It’s also the stage where experience really pays off as there are many, many ways to spend money in marketing and only so many options that will reach the right buyers. I enjoy this stage the most and spend time looking under rocks to discover new options and find cost effective solutions. No two strategies should be ever be the same at this stage, making this the most custom portion of the entire process. A good strategy will look beyond paid search and Facebook ads and find new ways to present the business – within budget.
This is also the most flexible portion of a smart marketing strategy. I like to include a variety of options that range from ‘incorporate immediately’ to more longer term efforts that make sense once the business has grown or has put other marketing tools in place. A good mix will pull in multiple marketing channels and allow a business to reach buyers on many levels.
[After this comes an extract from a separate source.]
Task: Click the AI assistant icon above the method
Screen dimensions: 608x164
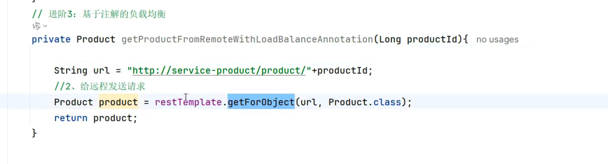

6. Finds Internal & Low Cost Options
Many businesses have low cost and free marketing options already at their disposal and may not realize it. A good marketing strategy reviews a business’s internal options, evaluates the business as a whole, and discover resources that can be used in the marketing plan. I like to empower my clients and give them the chance to save their budget for bigger ticket items down the road.
7. Designs 1 – 5 Years Marketing Plan
I wrap up every marketing strategy with a 1 year, month by month, marketing plan. This marketing plan lists carefully selected marketing efforts determined in the strategy and provide a schedule for when they should be launched and evaluated. For smaller businesses, I try to stick to the low cost options that can be maintained internally with optional efforts that may cost more money or should happen after an early goal has been achieved. More expensive or involved opportunities are generally reserved for a 2-5 year plan and are contingent upon achieving goals.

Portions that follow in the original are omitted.